Modeling 'group membership' - forehead sore from banging against wall

From: ja <jalbano_at_lohmeyerinc.com>
Date: Mon, 26 Feb 2001 15:01:50 -0500
Message-ID: <7Dym6.2803$9u2.8109_at_newsr1.maine.rr.com>


Greetings all,
I am sure the problem I am trying to solve is a common one, but I could really use some insight. I'm trying to put in place a structure and process for maintaining group membership and roles. Seems fairly straightforward to model, but implementing a few things really has me stumped.

Say we have people and groups and people play a role (or more) in a group. No problem. Now, groups can hold membership and play a role or more in other groups. At first glance, sounds like a tree structure (and very well may be). What I've come up with so far is 2 tables that look something like:

Entity:
  EKey PK

Membership
  MKey PK
  EGroup FK references EKey
  EMember FK references EKey
  MRole

(I think other attributes of 'Entity' are irrelevant here, but an 'Entity' could represent a group or a person, some of whose attributes would be in other locations...that would be a matter of supertypes/subtypes I believe....)

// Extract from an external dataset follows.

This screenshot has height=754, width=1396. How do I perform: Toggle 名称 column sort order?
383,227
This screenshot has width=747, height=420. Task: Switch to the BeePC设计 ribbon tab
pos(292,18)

This seems to work well for identifying the members of a group, and making sure that a group cannot have itself as a member and of which groups a person (or group) is a member. The roadblock I've hit is in ensuring that a group cannot be it's own grandparent or great-grandparent or great-great-grandparent - siblings are OK (different roles), but offspring are not! I see that it is in making that jump to the next level and the next level beyond that. What I'm wondering is if a typical solution to this problem employs (roughly) this data structure and a bunch of recursive code, or a completely different data structure and some elegant and efficient code? Any observations would be most appreciatively welcomed.